Task description:
The lines from the one containing "You are a GUI" through the last line below, both ends included, must be reproduced exactly, with no pictures.

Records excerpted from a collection
-----
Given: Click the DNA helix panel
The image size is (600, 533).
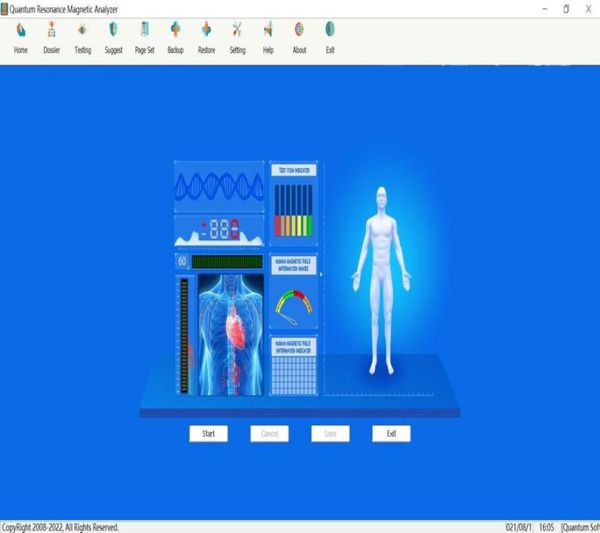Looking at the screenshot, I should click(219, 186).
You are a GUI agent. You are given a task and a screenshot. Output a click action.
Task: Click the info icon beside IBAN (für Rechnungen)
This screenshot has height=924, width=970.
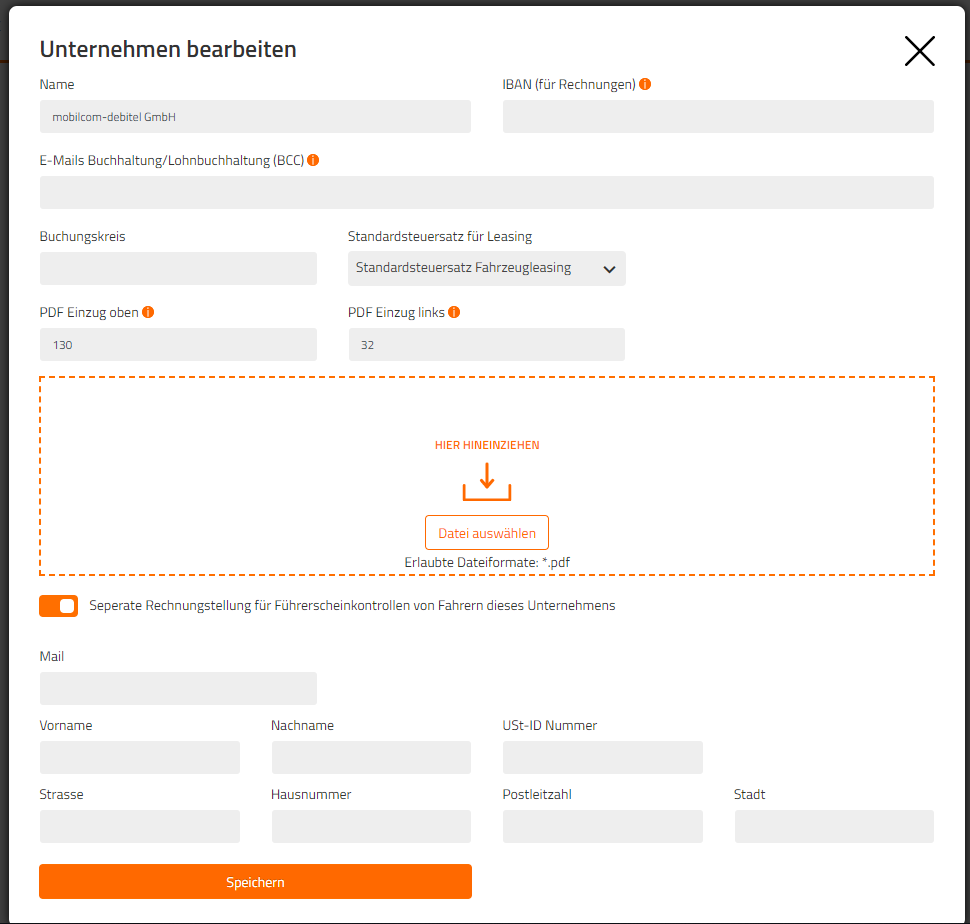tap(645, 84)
-----
Solution to this task:
You are a GUI agent. You are given a task and a screenshot. Output a click action.
Task: Click the info icon beside IBAN (für Rechnungen)
This screenshot has height=924, width=970.
tap(645, 84)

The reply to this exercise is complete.